А что уж говорить о любви подмастерья, вдруг получившего возможность жениться на вдове своего хозяина! В основе подобных союзов редко лежала страсть, хотя иногда была нежность. Частенько итогом их являлись неблагодарность и Обиды. Главным в такого рода браках была уверенность, проистекавшая из обладания орудиями труда, доступа к профессиональным учреждениям, а также права занимать хорошую комнату на втором этаже. И еще люди избавлялись таким образом от призрака одиночества. Выгоду в этом находили и мужчина, и женщина.

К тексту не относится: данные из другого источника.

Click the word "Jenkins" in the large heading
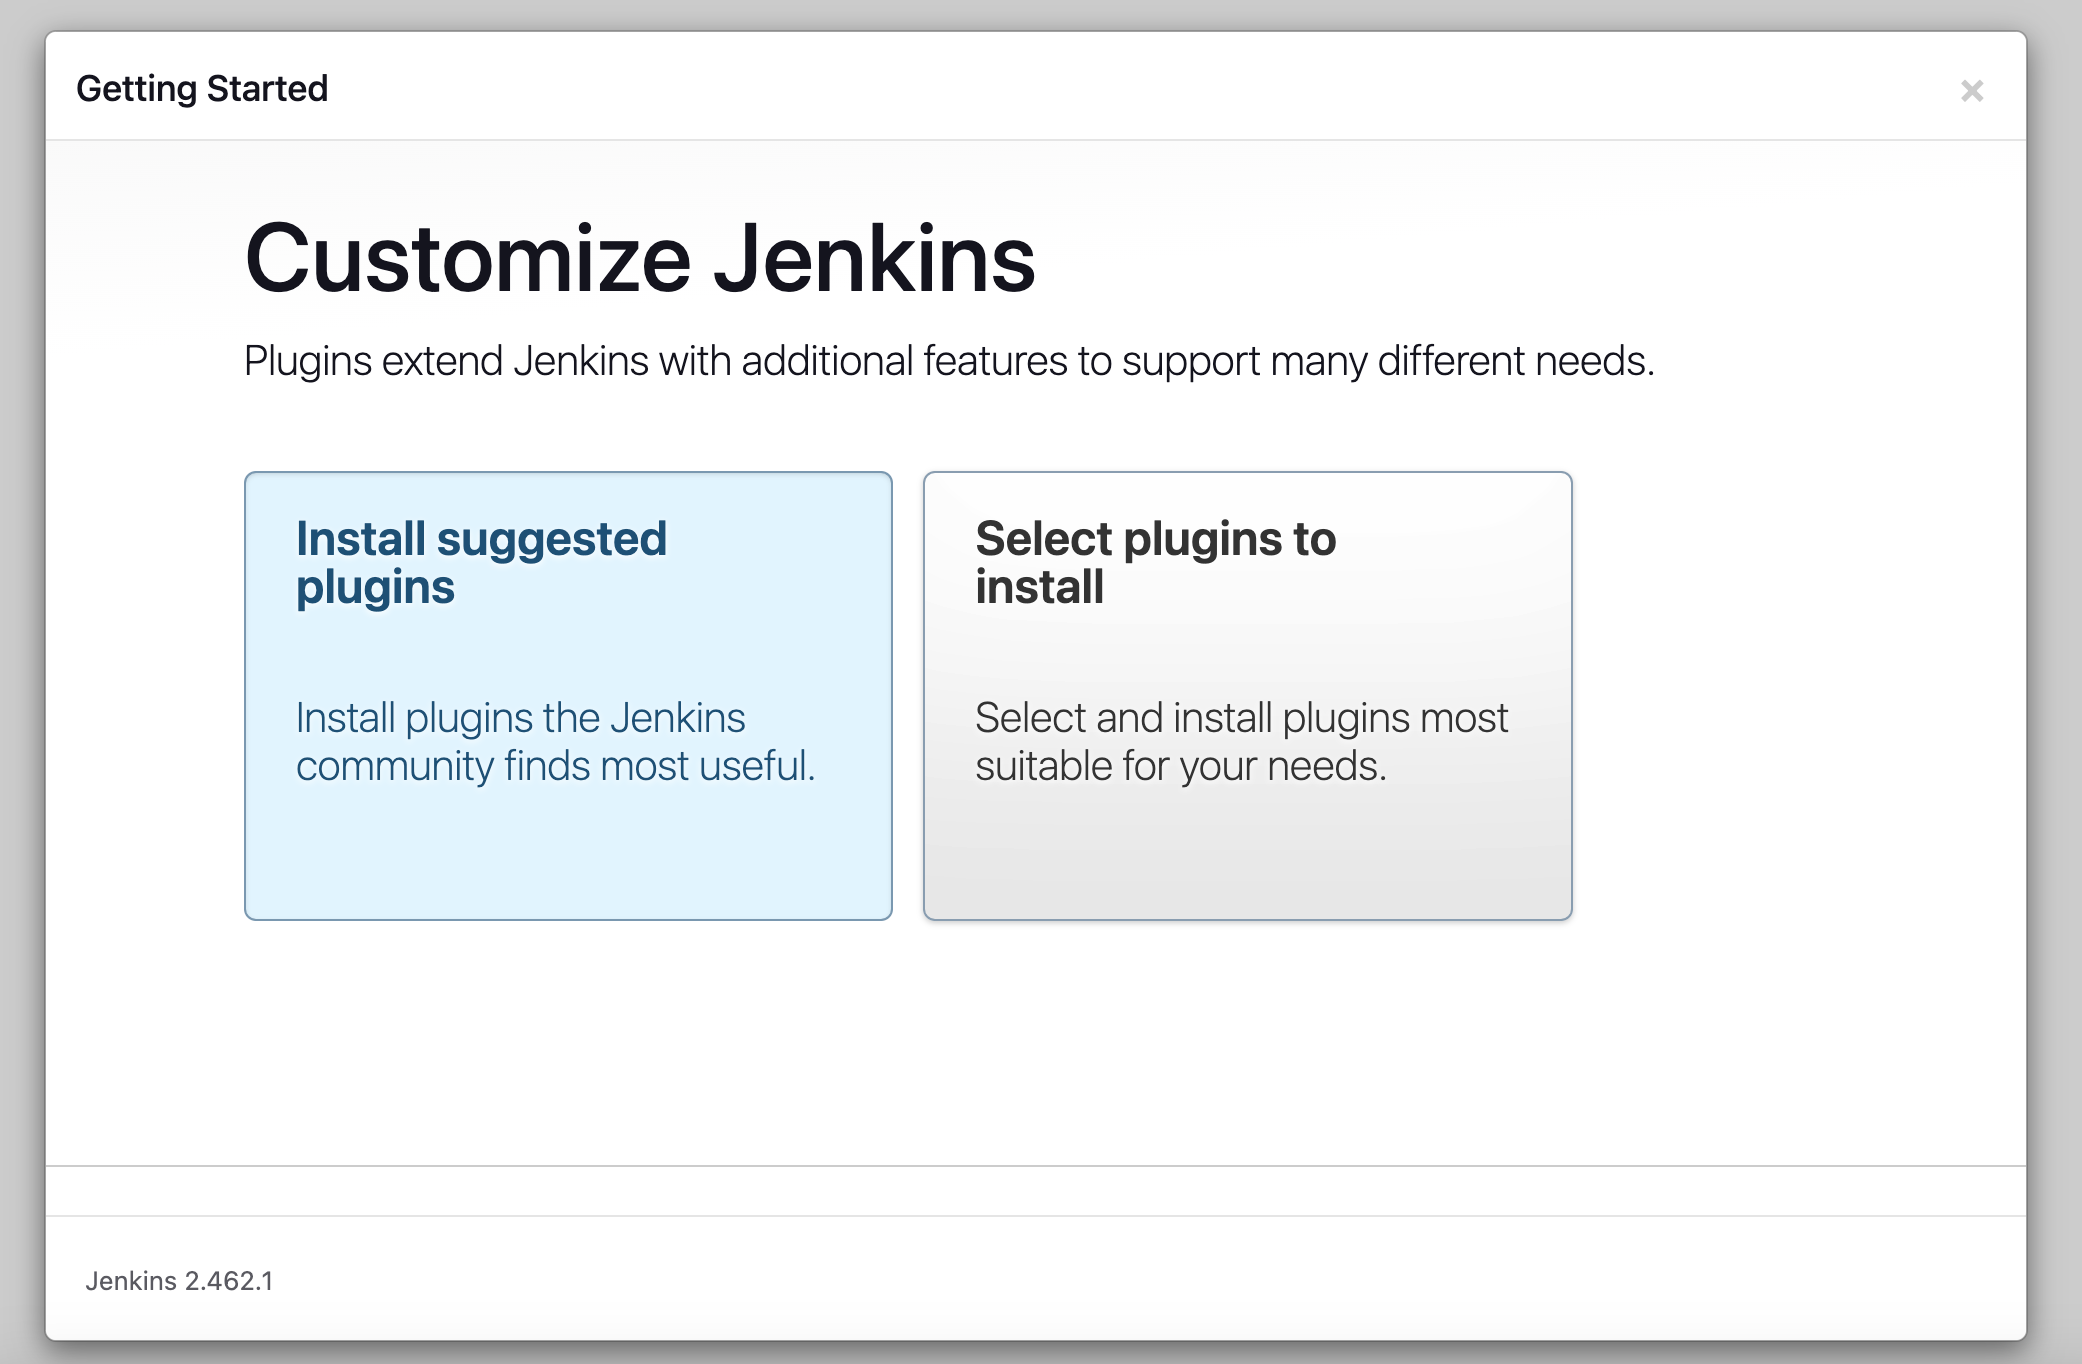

Некоторые браки заключались и по расчету, и По любви одновременно. Так случилось с Томассой Ла Моэт, Молодой вдовой седельного мастера, которая вдруг стала хозяйкой превосходно оборудованной мастерской, не обладая при этом ни силой, ни искусством набивания изготовлявшихся из твердой кожи седел. Испытывая большую потребность в умелом подмастерье, Томасса без труда его нашла: им оказался молодой мастеровой по имени Колен Менар. Она наняла его, пообещав платить восемь су в неделю и выделив ему соломенный тюфяк. Однако зима в тот год случилась суровая, а сердце у дамы было нежное. И через пять дней после найма на работу Колен перебрался с кушетки в ее постель.
«Так как поведение у него было приличное и работу делал он хорошо, позволила она ему спать на кушетке в своей комнате, поскольку время было холодное. И тогда увидел он, что вдова она еще крепкая.
А после кушетки она позволила ему спать в большой кровати в продолжение четырех месяцев.
И был он таким хорошим работником, что каждый день набивал от четырех до пяти седел. А она была очень довольна, что у нее такой удачный работник, и заговорила с ним о том, чтобы пожениться с ней, и говорила она про это со своими родителями. Потом они сочетались браком, и были при этом свидетели».
Стоит ли напоминать, что в те времена еще не регистрировались ни рождения, ни браки? Специалисты по церковному праву требовали, чтобы свадьбы были публичными, но на практике все обстояло иначе. Спустя несколько лет доказать наличие либо отсутствие брака оказывалось задачей непростой. Соответственно, двоеженство и двоемужество были явлением не столь уж редким. Распространенная поговорка гласила: «Если вместе спать, пить и есть, то, кажется, женитьбой это можно счесть». Независимо от наличия либо отсутствия Детей сожительство могло приниматься за брак.
Проблема усложнялась, когда один из супругов пытался оставить другого. Так случилось с мастером седельного дела Коленом Менаром. Весна поубавила у него усердия в труде, которое раньше стимулировалось безработицей и холодом.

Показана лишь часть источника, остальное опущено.